▶ [Document segment]

....................

# morning convicts



## Joe. T. (Jun 7, 2008)

Went for an long wade today with little success.however i did manage to find some not so hungry convicts.i must have cast at least too 20 or so and only hooked up twice but the the one's i landed were a couple of Bluto's.this is the biggest one.check the fly in its mouth.cPr.....


----------



## HillCountryBasser (Aug 26, 2008)

Wowzers! What a fight that must've been! Congrats on a great morning....


----------



## Joe. T. (Jun 7, 2008)

yes sir,i was using my new used 5wt i got from skiffstiff.good way to break it in


----------



## flyfishingmike (Nov 26, 2010)

Those guys are beautiful . . . and strong. Musta been fun!


----------



## Worm Drowner (Sep 9, 2010)

Great report! A 5wt must have made for a really interesting fight!


----------



## flynut (Jun 30, 2009)

Joe. T. said:


> yes sir,i was using my new used 5wt i got from skiffstiff.good way to break it in


 good job on the sheepies! all skiffstiff rods have the skiffstiff mojo!


----------



## Joe. T. (Jun 7, 2008)

Gotta love mojo....


----------



## SKIFFSTIFF (May 8, 2009)

*Texas permit*

Joe T,
Glad to see that the rod is working out for you.Nice fish and pics.

SKIFFSTIFF


----------



## Joe. T. (Jun 7, 2008)

Thanks, was really impressed with the way it cast.lookin forward to getting some more of these hogs in the coming months.as you can see they love the crack fly also.cPr


----------



## SKIFFSTIFF (May 8, 2009)

*Texas permit*

I thought that fly looked familiar.I got lucky and caught two while I was fishing with Flynut awhile back on that same fly pattern.
Skiffstiff


----------

....................

▶ [Dataset entries]
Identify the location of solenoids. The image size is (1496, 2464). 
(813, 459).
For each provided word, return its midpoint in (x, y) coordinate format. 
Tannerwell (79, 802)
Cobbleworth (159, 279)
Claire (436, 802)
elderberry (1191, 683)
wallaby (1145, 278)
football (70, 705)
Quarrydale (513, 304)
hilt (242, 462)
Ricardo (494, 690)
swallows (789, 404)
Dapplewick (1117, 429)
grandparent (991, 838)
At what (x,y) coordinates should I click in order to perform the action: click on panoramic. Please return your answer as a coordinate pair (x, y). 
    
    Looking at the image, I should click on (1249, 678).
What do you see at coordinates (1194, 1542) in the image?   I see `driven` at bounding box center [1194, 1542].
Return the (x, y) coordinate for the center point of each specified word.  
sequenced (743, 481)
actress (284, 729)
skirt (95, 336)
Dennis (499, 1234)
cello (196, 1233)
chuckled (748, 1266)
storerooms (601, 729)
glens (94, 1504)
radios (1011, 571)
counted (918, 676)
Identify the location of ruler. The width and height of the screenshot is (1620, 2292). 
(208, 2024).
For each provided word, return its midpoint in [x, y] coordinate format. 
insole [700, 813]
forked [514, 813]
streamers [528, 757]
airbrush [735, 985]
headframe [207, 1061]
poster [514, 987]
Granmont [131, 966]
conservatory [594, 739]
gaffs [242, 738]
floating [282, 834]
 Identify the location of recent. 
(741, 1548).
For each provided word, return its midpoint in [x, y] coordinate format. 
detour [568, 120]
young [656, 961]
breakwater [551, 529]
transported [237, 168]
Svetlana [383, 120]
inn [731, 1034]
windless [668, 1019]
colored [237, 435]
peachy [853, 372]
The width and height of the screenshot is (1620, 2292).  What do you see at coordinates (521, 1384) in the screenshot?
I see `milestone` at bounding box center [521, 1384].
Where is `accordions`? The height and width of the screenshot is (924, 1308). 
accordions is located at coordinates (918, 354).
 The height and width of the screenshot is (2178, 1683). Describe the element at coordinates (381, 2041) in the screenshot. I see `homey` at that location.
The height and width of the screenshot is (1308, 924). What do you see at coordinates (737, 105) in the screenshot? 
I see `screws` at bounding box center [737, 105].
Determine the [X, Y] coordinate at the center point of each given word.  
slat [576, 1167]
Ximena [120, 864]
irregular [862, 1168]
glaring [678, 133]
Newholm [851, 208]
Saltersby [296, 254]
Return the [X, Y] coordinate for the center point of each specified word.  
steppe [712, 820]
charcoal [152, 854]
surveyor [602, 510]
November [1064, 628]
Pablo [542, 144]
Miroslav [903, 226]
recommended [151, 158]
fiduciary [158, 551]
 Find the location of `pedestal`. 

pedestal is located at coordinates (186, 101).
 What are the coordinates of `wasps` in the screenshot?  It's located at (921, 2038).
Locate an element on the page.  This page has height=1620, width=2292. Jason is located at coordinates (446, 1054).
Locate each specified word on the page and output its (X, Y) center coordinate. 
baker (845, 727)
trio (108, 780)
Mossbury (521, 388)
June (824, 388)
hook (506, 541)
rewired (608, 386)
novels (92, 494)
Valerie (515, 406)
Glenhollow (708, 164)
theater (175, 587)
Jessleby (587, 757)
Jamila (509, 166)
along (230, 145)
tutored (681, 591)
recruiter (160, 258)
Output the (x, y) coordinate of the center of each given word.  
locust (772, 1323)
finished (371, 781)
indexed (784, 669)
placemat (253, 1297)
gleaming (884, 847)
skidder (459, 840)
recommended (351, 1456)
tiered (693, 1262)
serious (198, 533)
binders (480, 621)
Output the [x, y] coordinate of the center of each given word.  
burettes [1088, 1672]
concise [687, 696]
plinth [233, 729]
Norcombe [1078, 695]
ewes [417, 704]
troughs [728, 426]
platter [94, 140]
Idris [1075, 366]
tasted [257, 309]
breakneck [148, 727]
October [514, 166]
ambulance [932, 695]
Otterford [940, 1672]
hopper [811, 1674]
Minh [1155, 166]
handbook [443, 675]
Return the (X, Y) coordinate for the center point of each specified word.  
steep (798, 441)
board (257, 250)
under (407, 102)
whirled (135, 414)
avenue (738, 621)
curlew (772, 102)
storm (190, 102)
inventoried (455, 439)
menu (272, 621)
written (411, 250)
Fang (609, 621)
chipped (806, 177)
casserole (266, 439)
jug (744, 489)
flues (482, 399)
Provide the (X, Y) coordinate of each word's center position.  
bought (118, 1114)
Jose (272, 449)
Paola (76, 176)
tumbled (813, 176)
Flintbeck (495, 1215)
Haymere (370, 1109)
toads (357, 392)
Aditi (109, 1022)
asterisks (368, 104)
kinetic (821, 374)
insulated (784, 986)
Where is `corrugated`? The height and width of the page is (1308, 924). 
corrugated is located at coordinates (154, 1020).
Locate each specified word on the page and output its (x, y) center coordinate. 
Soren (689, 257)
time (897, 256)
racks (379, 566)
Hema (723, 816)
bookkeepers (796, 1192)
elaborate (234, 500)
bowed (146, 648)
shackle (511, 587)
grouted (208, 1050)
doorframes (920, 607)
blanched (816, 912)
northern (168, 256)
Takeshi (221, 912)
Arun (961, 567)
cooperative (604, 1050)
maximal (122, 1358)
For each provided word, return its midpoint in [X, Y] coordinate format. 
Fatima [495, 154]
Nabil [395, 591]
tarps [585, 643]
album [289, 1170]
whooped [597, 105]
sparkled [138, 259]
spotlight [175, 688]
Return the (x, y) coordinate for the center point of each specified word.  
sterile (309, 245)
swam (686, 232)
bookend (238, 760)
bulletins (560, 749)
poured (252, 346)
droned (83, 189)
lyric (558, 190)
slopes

....................

▶ [The task]
Reproduce a passage of the fishing thread word for word, starting at the words "Went for an" and ending after "in its mouth.cPr.....". Work from the fishing thread alone, not the material.

▶ [Solution for this exercise]
Went for an long wade today with little success.however i did manage to find some not so hungry convicts.i must have cast at least too 20 or so and only hooked up twice but the the one's i landed were a couple of Bluto's.this is the biggest one.check the fly in its mouth.cPr.....